BEGIN Supplied data

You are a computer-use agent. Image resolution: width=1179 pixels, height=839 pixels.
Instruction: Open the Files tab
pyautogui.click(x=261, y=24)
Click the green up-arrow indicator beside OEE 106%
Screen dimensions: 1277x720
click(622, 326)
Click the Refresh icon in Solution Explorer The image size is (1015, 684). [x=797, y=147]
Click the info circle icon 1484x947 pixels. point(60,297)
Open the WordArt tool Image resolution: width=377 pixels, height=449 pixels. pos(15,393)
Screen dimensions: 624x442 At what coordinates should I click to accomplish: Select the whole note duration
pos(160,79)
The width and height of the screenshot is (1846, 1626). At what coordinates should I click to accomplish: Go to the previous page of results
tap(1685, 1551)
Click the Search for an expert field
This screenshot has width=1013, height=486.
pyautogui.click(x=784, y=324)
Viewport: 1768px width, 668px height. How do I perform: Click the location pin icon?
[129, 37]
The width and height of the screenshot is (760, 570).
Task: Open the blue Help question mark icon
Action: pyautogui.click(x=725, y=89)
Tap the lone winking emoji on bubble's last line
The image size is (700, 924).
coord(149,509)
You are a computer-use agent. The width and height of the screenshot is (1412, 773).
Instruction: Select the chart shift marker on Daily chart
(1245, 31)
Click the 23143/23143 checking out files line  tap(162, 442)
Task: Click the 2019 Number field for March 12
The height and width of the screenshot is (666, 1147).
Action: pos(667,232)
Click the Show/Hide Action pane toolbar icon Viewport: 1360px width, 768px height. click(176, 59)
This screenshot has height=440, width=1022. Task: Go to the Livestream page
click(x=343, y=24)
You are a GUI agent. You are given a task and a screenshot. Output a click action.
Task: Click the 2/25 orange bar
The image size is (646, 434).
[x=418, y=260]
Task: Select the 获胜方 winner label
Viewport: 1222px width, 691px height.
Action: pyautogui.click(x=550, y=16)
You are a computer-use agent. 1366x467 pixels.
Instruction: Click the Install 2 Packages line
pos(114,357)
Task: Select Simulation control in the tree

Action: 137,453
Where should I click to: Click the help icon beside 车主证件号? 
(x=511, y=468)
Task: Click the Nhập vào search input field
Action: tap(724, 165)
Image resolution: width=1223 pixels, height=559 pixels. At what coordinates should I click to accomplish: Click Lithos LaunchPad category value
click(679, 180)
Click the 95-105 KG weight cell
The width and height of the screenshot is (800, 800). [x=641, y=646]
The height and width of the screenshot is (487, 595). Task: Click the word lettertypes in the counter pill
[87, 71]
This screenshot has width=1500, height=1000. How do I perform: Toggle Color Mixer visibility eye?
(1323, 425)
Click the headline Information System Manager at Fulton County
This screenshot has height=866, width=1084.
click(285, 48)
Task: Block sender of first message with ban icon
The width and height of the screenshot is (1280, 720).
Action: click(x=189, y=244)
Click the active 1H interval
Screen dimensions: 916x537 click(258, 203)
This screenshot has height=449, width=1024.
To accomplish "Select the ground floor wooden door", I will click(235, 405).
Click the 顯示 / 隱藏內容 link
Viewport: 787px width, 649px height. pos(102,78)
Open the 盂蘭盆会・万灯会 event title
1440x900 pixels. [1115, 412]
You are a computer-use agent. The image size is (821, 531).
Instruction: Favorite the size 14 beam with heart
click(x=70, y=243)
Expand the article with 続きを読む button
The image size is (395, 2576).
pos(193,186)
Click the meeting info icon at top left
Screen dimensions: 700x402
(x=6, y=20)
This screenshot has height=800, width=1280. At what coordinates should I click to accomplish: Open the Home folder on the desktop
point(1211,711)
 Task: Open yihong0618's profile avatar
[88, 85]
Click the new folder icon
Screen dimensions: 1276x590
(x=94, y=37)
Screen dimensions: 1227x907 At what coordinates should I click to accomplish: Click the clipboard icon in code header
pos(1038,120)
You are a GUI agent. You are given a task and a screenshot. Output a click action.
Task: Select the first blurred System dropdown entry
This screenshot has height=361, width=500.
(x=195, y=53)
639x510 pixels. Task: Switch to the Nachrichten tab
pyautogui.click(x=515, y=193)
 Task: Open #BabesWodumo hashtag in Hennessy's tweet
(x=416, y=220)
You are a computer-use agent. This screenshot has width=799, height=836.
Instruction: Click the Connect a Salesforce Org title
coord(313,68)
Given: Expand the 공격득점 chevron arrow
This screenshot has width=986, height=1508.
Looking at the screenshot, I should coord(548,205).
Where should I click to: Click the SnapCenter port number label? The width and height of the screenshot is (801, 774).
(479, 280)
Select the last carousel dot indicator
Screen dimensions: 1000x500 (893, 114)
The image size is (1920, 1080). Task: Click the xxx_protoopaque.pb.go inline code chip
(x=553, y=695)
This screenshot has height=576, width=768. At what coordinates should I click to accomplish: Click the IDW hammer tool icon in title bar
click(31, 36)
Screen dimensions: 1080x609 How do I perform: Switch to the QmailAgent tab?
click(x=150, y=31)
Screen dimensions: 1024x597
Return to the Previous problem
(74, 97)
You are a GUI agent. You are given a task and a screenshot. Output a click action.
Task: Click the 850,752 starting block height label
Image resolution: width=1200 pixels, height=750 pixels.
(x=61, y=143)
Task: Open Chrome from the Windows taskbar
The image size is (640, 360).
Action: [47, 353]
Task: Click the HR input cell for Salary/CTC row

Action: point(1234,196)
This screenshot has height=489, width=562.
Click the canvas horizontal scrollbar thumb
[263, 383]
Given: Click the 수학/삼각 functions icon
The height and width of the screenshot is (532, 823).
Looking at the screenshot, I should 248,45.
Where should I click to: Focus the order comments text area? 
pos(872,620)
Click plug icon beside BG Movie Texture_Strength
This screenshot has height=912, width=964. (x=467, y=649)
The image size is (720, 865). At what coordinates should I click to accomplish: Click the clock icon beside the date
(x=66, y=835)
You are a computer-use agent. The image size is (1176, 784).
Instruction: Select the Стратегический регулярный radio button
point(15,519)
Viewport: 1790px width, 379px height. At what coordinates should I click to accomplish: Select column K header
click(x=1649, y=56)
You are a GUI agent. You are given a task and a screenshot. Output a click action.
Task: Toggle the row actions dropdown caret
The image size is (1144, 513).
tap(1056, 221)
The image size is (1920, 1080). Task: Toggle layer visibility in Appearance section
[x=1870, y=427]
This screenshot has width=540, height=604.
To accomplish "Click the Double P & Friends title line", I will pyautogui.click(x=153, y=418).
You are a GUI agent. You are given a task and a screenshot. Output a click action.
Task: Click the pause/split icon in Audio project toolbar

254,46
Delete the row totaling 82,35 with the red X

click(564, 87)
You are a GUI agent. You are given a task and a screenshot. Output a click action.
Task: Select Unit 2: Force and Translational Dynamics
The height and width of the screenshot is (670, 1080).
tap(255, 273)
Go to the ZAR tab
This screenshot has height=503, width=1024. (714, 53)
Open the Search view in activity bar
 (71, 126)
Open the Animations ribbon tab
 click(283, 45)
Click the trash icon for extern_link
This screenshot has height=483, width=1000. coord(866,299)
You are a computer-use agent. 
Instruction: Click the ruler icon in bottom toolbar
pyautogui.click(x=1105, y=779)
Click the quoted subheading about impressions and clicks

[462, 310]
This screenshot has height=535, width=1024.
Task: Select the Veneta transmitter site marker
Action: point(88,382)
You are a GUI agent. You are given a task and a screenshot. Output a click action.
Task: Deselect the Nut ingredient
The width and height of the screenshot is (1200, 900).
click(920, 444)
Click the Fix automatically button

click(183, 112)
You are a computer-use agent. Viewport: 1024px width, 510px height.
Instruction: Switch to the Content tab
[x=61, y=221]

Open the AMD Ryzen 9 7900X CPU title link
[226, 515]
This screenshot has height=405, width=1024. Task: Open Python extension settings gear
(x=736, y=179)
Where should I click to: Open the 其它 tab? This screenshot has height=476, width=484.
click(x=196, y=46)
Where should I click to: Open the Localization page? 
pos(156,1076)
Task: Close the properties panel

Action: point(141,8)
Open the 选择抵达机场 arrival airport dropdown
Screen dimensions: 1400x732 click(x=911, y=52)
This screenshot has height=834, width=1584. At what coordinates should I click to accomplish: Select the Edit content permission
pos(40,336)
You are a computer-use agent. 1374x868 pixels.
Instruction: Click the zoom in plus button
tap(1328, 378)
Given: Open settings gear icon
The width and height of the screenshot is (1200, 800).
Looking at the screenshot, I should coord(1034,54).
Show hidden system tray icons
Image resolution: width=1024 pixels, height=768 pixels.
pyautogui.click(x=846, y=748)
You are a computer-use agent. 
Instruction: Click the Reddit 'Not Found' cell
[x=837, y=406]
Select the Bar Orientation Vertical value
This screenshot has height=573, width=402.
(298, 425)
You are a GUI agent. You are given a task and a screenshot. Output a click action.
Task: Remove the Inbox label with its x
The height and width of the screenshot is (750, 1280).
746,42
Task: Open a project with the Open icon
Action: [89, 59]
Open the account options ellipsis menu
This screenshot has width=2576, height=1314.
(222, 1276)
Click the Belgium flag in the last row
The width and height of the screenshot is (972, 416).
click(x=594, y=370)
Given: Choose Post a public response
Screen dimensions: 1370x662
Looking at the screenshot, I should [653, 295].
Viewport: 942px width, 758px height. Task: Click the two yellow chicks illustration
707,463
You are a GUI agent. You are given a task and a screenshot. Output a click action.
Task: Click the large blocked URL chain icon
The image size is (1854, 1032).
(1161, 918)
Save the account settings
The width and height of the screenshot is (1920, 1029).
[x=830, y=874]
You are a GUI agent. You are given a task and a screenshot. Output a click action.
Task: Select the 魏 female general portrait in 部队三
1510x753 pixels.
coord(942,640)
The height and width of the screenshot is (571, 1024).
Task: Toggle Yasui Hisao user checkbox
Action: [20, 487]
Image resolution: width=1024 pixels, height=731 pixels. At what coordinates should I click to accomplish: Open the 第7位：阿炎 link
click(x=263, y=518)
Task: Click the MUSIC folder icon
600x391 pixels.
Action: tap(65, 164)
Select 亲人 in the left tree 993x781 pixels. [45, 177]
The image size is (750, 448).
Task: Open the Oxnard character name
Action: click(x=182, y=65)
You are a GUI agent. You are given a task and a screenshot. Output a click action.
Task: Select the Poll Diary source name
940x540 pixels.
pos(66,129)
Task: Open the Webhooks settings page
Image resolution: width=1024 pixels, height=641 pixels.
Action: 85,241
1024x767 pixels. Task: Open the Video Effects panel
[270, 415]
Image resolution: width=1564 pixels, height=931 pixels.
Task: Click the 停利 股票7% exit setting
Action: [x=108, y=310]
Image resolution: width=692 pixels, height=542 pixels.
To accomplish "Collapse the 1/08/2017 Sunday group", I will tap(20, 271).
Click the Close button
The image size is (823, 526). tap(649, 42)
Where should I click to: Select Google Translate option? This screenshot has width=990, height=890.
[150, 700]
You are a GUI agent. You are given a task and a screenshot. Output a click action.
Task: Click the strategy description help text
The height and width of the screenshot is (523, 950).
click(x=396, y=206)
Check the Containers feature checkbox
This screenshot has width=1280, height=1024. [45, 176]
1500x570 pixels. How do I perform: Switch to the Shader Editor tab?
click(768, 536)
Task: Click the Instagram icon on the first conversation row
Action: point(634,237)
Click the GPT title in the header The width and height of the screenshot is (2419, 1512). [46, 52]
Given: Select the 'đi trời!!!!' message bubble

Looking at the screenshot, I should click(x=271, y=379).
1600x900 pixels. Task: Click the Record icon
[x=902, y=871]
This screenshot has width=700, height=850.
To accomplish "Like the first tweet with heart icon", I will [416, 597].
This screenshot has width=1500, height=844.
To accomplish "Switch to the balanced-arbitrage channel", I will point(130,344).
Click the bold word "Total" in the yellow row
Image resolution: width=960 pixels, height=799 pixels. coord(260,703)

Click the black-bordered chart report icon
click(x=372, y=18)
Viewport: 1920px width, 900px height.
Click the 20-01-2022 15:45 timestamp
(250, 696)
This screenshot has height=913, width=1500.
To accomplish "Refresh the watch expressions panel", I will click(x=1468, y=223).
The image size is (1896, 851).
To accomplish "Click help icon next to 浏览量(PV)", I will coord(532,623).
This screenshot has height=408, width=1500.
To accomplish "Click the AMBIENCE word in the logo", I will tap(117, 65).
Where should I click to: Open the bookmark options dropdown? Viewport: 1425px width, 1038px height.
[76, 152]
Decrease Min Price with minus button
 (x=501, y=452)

END Supplied data

§ **Exercise directions**
The word "Show" appears in some lines of the records. Please work out how many and reply with that number only.

§ **Written response**
2